Giving in the Church of England

This data contains the amount of annual giving per church member in a sample of 20 dioceses in the Church of England. Three other potentially relevant factors are also recorded: employment rate, the percentage of the population on the electoral roll of the church, and the percentage of the population who usually attend church.

The aim of this study is to identify the factors that are associated with giving to the church.

We fit the model will all three predictors.

\[E(\mbox{giving}_i) = \alpha + \beta\mbox{employ}_i + \gamma\mbox{elect}_i + \delta\mbox{attend}_i\] where

  • \(i=1,\ldots,20\)

  • giving\(_i\) is the annual giving in church \(i\)

  • employ\(_i\) is the employment rate among those who attend church \(i\)

  • elect\(_i\) is the percentage of the population on the electoral roll associated with church \(i\)

  • attend\(_i\) is the attendance rate of church \(i\).

and find \(RSS = 791.87\) and \(TSS=1636\). Therefore

\[\begin{aligned} R^2 &= 1-\frac{791.87}{1636}\\ &= 0.516 \end{aligned}\]

Since we have three explanatory variables and 20 churches, \(k=3\) and \(n=20\)

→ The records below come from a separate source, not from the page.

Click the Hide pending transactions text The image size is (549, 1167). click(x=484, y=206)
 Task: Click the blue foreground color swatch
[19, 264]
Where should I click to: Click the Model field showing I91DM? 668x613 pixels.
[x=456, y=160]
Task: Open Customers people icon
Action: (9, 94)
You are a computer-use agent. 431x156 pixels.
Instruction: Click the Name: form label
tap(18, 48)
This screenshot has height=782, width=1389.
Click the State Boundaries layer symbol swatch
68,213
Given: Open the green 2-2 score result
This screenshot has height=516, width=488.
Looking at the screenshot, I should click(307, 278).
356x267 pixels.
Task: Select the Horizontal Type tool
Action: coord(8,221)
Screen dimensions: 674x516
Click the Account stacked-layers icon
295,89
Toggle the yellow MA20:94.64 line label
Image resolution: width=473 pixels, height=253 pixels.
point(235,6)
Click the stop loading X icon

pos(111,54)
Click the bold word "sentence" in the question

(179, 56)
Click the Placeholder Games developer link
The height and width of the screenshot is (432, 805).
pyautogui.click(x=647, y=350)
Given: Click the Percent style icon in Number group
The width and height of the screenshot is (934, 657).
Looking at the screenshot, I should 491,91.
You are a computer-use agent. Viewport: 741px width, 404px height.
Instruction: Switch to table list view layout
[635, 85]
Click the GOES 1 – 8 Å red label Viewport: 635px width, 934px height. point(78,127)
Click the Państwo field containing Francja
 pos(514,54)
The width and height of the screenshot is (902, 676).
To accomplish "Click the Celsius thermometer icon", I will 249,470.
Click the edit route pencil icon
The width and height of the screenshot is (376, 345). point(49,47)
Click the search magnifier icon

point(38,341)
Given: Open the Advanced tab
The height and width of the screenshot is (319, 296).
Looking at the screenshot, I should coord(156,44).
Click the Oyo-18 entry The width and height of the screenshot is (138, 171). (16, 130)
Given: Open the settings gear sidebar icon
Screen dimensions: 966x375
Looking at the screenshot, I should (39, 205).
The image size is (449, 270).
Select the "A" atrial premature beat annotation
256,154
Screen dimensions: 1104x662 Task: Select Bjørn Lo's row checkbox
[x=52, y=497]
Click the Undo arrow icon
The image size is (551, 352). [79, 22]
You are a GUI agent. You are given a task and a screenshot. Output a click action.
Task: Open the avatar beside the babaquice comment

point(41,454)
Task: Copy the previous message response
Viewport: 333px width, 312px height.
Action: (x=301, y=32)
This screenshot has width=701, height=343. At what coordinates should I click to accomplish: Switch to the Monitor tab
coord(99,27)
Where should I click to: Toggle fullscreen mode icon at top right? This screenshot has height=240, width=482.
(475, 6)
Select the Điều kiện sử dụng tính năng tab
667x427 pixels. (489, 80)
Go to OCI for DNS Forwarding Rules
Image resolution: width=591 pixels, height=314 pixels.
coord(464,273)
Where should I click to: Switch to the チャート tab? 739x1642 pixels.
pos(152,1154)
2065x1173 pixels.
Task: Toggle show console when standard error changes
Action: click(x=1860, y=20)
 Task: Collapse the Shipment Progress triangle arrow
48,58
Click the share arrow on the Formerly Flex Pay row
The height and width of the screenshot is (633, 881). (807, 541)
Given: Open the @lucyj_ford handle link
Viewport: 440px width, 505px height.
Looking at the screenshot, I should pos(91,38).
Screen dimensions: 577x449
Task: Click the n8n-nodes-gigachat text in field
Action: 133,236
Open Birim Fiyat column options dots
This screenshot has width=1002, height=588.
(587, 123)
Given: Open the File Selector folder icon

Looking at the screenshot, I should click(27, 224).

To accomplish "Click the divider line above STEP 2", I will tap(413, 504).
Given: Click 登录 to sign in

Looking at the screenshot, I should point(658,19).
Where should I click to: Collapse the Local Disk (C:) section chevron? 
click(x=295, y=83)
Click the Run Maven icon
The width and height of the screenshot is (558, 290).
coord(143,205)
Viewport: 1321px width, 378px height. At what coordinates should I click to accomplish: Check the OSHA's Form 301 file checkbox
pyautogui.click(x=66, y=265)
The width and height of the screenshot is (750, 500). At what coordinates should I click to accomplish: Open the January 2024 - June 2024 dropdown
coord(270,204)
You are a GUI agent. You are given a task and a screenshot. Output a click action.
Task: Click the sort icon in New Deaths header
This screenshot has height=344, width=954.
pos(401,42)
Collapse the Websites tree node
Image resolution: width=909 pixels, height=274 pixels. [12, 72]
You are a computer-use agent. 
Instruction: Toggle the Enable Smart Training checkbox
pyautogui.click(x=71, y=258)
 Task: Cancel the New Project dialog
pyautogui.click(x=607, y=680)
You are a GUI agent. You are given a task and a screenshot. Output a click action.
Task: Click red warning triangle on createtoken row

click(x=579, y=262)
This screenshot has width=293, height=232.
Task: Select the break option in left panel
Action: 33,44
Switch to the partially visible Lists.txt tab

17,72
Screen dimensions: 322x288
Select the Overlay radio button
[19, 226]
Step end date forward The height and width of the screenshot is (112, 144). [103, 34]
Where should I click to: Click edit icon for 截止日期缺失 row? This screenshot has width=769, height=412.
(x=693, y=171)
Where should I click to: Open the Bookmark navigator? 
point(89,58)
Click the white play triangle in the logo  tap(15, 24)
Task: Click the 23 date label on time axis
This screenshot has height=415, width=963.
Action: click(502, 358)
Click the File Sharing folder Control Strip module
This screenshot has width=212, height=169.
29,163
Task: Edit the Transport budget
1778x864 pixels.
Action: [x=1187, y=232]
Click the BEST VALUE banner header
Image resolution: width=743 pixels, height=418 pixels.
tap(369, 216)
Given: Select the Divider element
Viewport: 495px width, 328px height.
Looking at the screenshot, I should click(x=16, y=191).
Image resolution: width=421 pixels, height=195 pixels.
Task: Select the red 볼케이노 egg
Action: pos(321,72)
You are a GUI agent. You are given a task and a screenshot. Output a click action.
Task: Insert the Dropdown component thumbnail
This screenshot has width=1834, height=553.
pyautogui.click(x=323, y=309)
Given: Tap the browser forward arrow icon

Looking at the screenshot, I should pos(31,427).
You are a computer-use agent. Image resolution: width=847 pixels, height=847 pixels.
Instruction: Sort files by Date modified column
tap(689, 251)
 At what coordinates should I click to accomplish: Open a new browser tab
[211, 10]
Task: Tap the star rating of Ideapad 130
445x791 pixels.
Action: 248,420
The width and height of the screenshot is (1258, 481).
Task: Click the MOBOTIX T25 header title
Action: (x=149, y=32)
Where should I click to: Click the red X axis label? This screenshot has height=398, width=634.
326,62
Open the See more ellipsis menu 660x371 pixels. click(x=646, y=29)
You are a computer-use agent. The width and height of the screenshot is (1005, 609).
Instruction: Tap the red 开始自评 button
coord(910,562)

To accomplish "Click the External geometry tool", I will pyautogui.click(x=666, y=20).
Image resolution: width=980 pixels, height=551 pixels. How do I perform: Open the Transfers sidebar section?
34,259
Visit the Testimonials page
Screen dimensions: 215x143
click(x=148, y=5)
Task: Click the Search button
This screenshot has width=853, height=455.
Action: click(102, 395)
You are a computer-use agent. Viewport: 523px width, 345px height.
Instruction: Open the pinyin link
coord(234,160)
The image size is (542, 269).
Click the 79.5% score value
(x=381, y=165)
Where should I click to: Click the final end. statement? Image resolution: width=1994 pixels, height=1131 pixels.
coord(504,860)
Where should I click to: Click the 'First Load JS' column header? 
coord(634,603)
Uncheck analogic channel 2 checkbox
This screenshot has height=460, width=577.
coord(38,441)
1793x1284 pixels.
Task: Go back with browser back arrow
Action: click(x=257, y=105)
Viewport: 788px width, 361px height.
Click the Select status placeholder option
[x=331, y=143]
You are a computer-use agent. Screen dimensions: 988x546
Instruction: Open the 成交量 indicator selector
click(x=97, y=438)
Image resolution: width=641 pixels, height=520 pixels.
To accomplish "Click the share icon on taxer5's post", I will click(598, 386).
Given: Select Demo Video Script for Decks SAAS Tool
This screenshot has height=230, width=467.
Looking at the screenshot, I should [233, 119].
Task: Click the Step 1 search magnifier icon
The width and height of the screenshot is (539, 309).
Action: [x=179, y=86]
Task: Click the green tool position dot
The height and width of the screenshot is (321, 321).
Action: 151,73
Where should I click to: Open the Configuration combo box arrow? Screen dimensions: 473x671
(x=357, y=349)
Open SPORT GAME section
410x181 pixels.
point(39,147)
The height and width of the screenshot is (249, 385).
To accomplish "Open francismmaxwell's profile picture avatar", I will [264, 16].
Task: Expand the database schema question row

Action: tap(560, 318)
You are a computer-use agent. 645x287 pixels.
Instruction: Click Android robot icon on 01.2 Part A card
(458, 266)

\[\begin{aligned} R^2(adj) &= 1-(1-R^2)\frac{n-1}{n-p-1}\\ &= 1-(1-0.516)\frac{20-1}{20-3-1}\\ &= 0.425 \end{aligned}\]

Note the values of \(R^2\) is 0.516 and \(R^2 \mbox(adj)\) is 0.452 for \(p=3\)

Interpretation of \(R^2\) and \(R^2 \mbox(adj)\)

  • \(R^2\): 51.6% of the variability in the response of giving is explained by the fitted model. This model provides a reasonable fit to the data based on this metric.
  • When we adjust for there being more than one explanatory variable in the model, we would conclude that 42.52% of the variability is explained by the three predictors.

For any multiple regression model, \(R^2\) will either stay the same or increase with the addition of more explanatory variables, even if they do not have any relationship with the response. This is where \(R^2 \mbox(adj)\) helps, it penalizes you for adding varaibles that do not `improve’ your existing model.

Hence, if you are building a multiple linear regression, it is always suggested that you use \(R^2 \mbox(adj)\) over \(R^2\) to judge the goodness of fit of your model. In the case with one input variable, \(R^2\) and \(R^2 \mbox(adj)\) would be exactly same.

Typically, the more variables you add into the model with no relationship to the response variable, the greater the difference between R-squared and adjusted R-squared.